В конце улицы густая тень кончилась, и он вышел на яркий солнечный свет. Перед ним лежали холмы Буды, Рыбацкий бастион, собор Матьяша, а еще дальше, справа, река разбивалась о нос острова Маргит, выплескивая тонны воды под пролеты моста. Прогулочные катера, надраенные до блеска, излучающие карнавальный дух, унизывали оба берега, рекламируя поездки в Вишеград и Эстергом, некоторые предлагали обильные ужины и даже эротические шоу, как будто, наблюдая за русской или румынской девчонкой-подростком, виляющей бедрами в такт записанным на магнитофонную ленту цыганским скрипкам, можно было постичь самый дух старинной венгерской романтики.
Жилой дом на набережной Сечени облачился в новую ливрею из бледно-зеленой краски, хотя впечатление было подпорчено каким-то граффитистом, который украсил одну из стен здания неразборчивыми красными каракулями.

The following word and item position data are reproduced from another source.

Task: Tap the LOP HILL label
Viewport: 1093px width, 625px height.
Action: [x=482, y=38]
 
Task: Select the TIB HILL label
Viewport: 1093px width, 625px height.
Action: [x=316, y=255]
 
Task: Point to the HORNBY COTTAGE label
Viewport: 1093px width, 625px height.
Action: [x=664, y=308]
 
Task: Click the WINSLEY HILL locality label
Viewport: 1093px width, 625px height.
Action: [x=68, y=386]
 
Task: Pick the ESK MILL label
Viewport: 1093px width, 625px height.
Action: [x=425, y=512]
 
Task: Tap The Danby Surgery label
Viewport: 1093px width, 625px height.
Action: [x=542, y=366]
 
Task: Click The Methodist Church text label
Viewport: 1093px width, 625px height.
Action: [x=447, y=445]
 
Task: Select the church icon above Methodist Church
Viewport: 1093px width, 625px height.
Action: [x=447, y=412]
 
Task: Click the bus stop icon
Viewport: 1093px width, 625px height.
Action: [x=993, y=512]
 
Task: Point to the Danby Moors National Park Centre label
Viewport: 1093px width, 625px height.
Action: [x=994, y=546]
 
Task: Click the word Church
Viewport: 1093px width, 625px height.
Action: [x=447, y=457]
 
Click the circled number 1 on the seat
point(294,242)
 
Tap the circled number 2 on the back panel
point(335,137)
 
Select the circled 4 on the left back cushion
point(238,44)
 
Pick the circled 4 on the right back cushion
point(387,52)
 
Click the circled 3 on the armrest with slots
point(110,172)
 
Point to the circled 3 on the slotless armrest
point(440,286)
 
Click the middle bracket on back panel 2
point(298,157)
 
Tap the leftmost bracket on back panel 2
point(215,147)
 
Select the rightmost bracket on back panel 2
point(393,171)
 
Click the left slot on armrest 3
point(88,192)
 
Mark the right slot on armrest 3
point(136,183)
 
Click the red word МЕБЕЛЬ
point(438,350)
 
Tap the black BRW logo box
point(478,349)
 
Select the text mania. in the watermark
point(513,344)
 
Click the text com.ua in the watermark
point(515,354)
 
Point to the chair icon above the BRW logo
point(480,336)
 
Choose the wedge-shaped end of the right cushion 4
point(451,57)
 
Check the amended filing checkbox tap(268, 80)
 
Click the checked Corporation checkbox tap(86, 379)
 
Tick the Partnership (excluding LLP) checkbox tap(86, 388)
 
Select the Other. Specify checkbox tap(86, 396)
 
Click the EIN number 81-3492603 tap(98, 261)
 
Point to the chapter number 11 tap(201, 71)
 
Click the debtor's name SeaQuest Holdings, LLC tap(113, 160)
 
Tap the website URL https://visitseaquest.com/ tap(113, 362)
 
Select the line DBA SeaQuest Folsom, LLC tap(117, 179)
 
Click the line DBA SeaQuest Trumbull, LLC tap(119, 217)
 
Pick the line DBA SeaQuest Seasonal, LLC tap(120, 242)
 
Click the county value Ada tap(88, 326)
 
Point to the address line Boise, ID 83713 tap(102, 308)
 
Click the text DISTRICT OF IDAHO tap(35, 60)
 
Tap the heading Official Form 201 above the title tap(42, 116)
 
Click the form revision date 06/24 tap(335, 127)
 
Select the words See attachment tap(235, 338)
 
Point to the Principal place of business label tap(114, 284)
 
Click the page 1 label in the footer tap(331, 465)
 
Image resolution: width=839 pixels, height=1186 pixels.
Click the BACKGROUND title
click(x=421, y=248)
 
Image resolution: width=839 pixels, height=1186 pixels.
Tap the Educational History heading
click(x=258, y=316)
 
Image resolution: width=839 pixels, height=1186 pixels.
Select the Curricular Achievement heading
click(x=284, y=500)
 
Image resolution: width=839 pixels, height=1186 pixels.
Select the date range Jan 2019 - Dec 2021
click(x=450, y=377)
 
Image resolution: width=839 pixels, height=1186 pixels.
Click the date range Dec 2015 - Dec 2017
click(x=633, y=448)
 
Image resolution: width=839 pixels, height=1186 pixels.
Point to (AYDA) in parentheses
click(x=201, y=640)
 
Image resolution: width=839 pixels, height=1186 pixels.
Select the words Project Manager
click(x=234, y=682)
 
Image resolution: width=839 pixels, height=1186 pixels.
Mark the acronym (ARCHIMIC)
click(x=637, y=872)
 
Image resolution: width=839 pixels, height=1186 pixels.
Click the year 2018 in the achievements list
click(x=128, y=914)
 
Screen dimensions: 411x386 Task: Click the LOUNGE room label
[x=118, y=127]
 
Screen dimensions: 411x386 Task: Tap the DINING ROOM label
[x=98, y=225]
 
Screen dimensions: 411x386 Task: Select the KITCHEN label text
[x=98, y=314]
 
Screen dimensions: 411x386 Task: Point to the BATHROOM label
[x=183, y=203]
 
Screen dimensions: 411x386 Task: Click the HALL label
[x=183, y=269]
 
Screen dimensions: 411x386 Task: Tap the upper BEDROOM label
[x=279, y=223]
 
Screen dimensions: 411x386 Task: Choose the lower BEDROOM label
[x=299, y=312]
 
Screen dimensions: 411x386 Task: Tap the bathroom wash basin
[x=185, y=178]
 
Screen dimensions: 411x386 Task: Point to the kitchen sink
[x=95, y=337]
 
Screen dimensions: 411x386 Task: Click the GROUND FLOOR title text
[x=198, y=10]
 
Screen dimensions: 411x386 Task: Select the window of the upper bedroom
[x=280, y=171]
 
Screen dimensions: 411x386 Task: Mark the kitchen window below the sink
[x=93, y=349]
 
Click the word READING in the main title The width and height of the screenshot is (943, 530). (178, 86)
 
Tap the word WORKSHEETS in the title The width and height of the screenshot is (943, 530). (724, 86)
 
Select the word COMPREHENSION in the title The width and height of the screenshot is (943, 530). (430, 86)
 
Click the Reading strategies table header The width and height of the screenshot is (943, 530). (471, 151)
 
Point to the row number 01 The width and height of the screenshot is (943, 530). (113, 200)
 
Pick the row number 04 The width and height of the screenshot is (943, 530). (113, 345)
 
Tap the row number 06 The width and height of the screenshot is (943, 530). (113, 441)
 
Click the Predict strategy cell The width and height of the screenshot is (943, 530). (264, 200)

Ласло подошел к тяжелой двустворчатой двери и стал читать таблички рядом с кнопками звонков: «Биндер», «Шерфлек», «Костка», «Доктор Кёниг». В девяносто первом он нашел среди этих фамилий по крайней мере одну, которую, как ему показалось, он узнал; теперь же не было и ее, хотя он никак не мог отделаться от чувства, что, посмотри он еще раз, протри глаза и приглядись повнимательнее, он нашел бы табличку с фамилией ЛАЗАР, нажат бы полустертую кнопку и поднялся в старую квартиру, где его отец слушает по радио спортивные новости, мать раскатывает в ладонях жгут теста для клецок, Янош вычесывает свалявшуюся шерсть из шкуры пса Тото, а тетя Габи — какая у нее была пышная грудь! — жалуется, что вены у нее на ногах стали толще шнурков, и — Андраш, послушай, Андраш, нет ли у тебя какого-нибудь чудесного крема? Ты ведь вроде собираешься стать доктором?